I never sewed or knitted because I had to. Both my mom and her mother sewed in factories for a living for most of their lives (nothing like a textile plant). My mother crocheted as well for fun during the seventies. She taught me to do neither since she never wanted me to have to earn a living that way. My father's mother and his sister sewed because it was the best way to have really nice things on a budget - especially during times when segregation kept you out of the department stores - irrespective of income. This is the aunt who taught me to sew. She made Vogue suits and was always the top of fashion even though she almost never wore anything but dress whites as a nurse. This is also the aunt that borrowed the book from library that taught me to knit. She encouraged me, even though she couldn't and had no interste in knitting. The result was that I had very polished stitch skills but no pattern reading skills when I returned home to NC for the fall. It took 21 years for me to knit again and mostly gifts for others and things for my 4 year old daughter who will be learning to knit next year when I teach her.
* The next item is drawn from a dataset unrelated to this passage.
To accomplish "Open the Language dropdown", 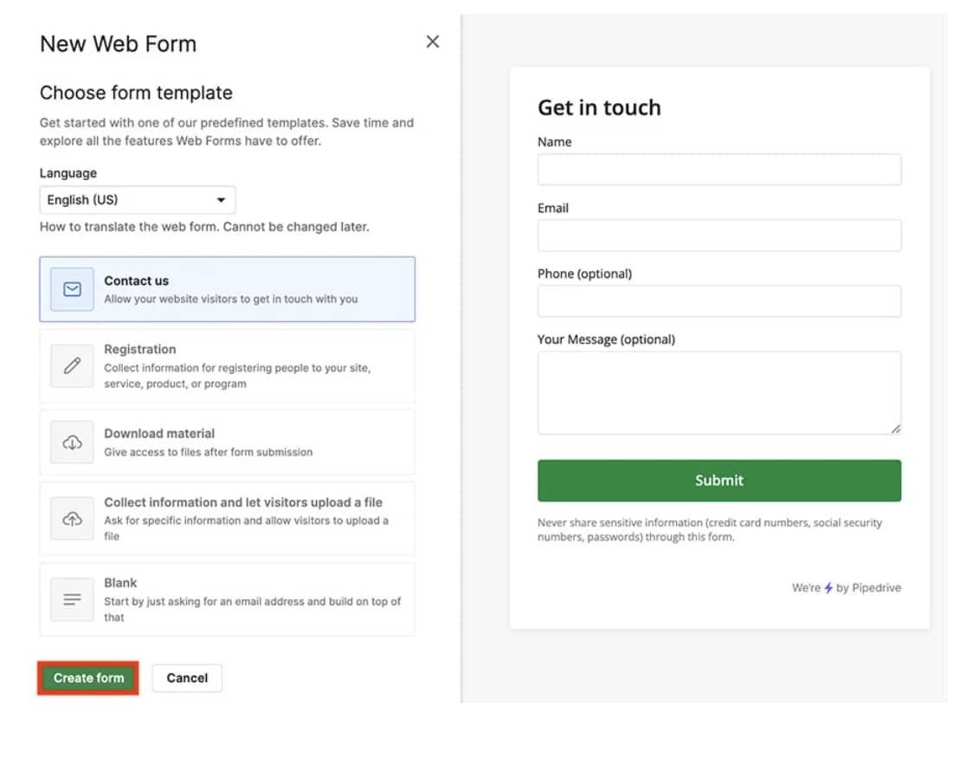I will point(138,200).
I will pass my skill on - if only as means of comfort during stressful times.

Robin

Your guess is correct with respect to me at least, Marjorie - I never knitted or sewed because I had to. In fact, I made a point of running from anything domestic in nature until about three years ago.

My mom sewed and crocheted when I was in elementary school, and in fact, made many of my clothes until I was in about 2nd grade and began to refuse to wear anything she made (it didn't look like what everyone else was wearing, and that was "BAD" at the time.) My mom taught me a few things about sewing (mainly just about cutting out patterns and using the machine) when I was in elementary school and tried to teach me how to crochet, but I had no interest. She didn't know how to knit, and told me that knitting was "too hard."
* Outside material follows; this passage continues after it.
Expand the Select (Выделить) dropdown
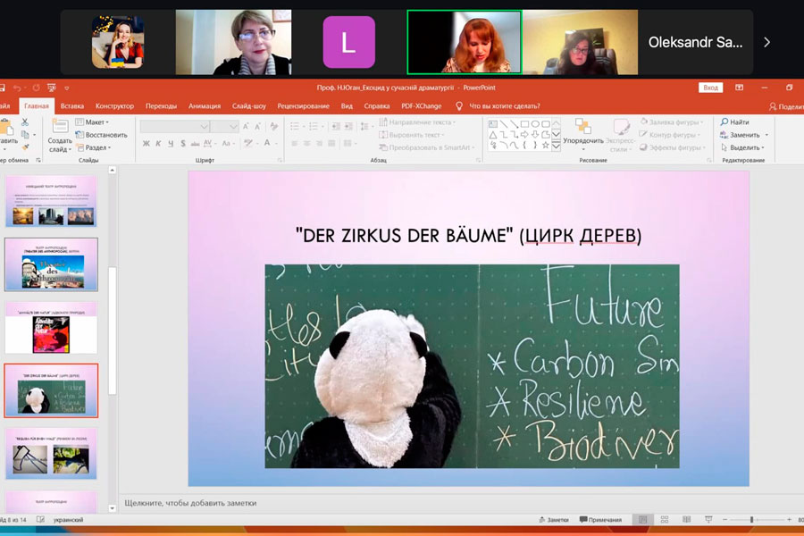 (744, 147)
My maternal grandmother and my aunt (mom's sister) both knitted, and my aunt also sewed, making a lot of her own clothes out of necessity when she moved out to San Francisco in her late teens, working as a legal assistant. Living in Cape Cod, my grandmother also made other items in her home like candles, jelly, etc. and my mom and her sister actually were pressed into service selling these items to "the tourists" passing by on historic Route 6A. Although they didn't "have to" make these items and the knitted/crocheted items my grandmother made, it certainly helped their family income in that tourist-focused locale.
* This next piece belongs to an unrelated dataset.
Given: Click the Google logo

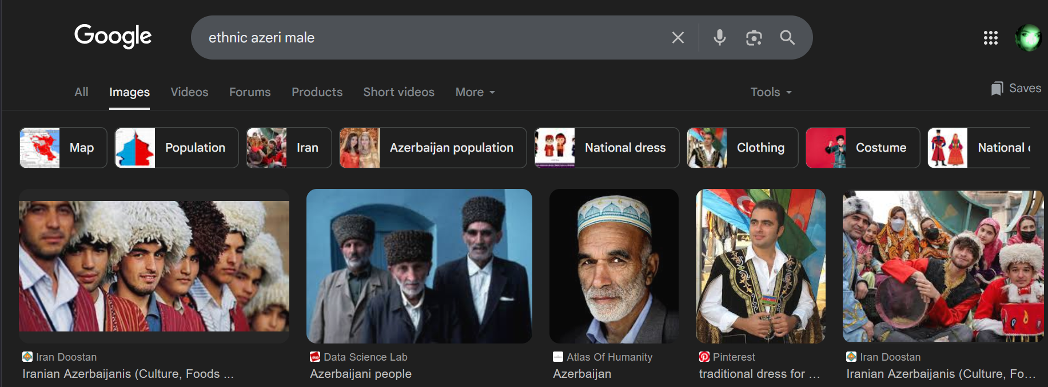Looking at the screenshot, I should (x=113, y=36).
My paternal grandmother was a talented seamstress and actually worked at one time in a factory here in the Chicago area doing that work in the '30s and '40s. She lived through the Depression and it left an indelible imprint on her with respect to thriftiness and not buying things that could be made at home.

I guess the summary is - I come from a line of sewers, knitters and crocheters, but it took a long time for me to get interested in any of it. Having little time in my 20s (studying for the CPA exam, working on my first master's degree and other professional exams) I didn't really have any hobbies at all until I found knitting. I find it so satisfying to be able to make exactly what I want and see concrete results from my efforts. That is what hooks me on fiber arts!